#### YOUR OBJECTIVE:
From the records below, copy out exactly the lines from the one containing "Image resolution: width=835" to the one containing "Click the DynaMesh", both included. Add nothing else.

#### GIVEN INFORMATION:
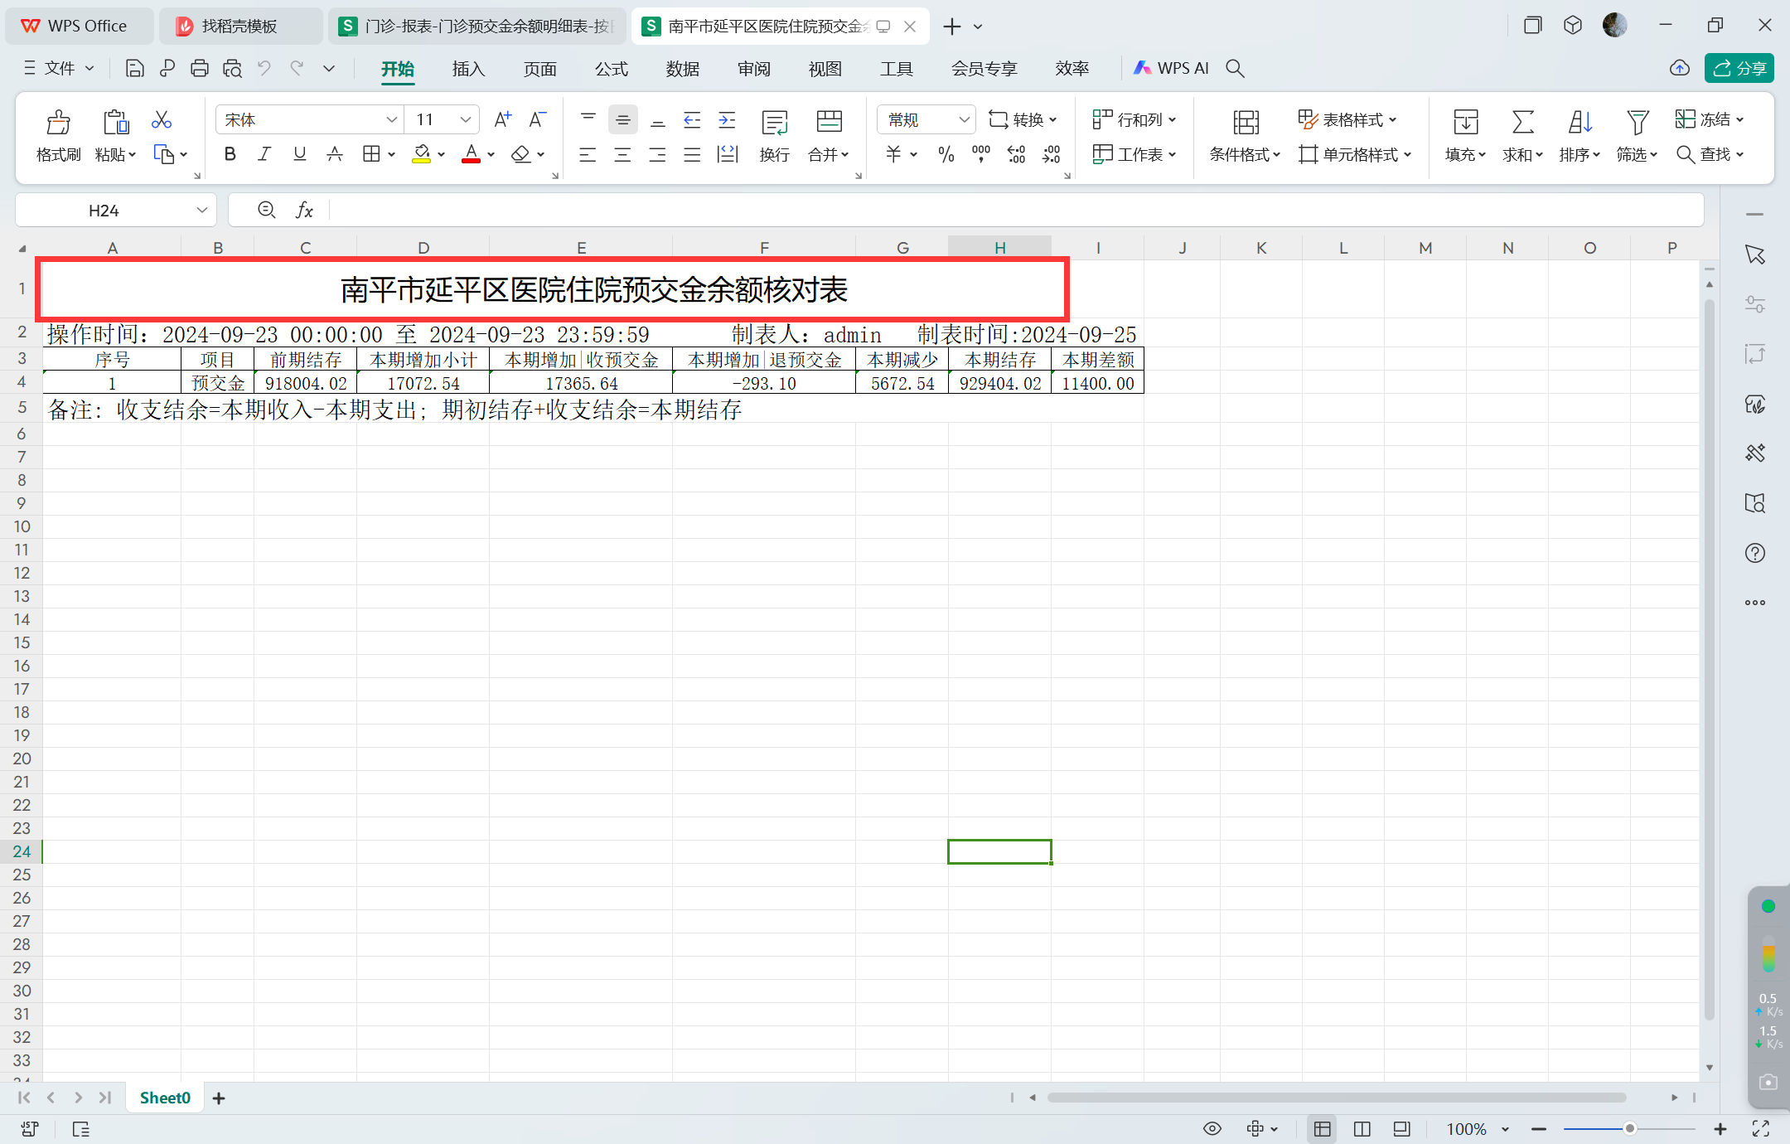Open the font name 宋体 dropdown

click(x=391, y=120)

==

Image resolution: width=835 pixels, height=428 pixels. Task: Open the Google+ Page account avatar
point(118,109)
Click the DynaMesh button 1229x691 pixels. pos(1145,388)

#### RESPONSE BOX:
Image resolution: width=835 pixels, height=428 pixels. Task: Open the Google+ Page account avatar
point(118,109)
Click the DynaMesh button 1229x691 pixels. pos(1145,388)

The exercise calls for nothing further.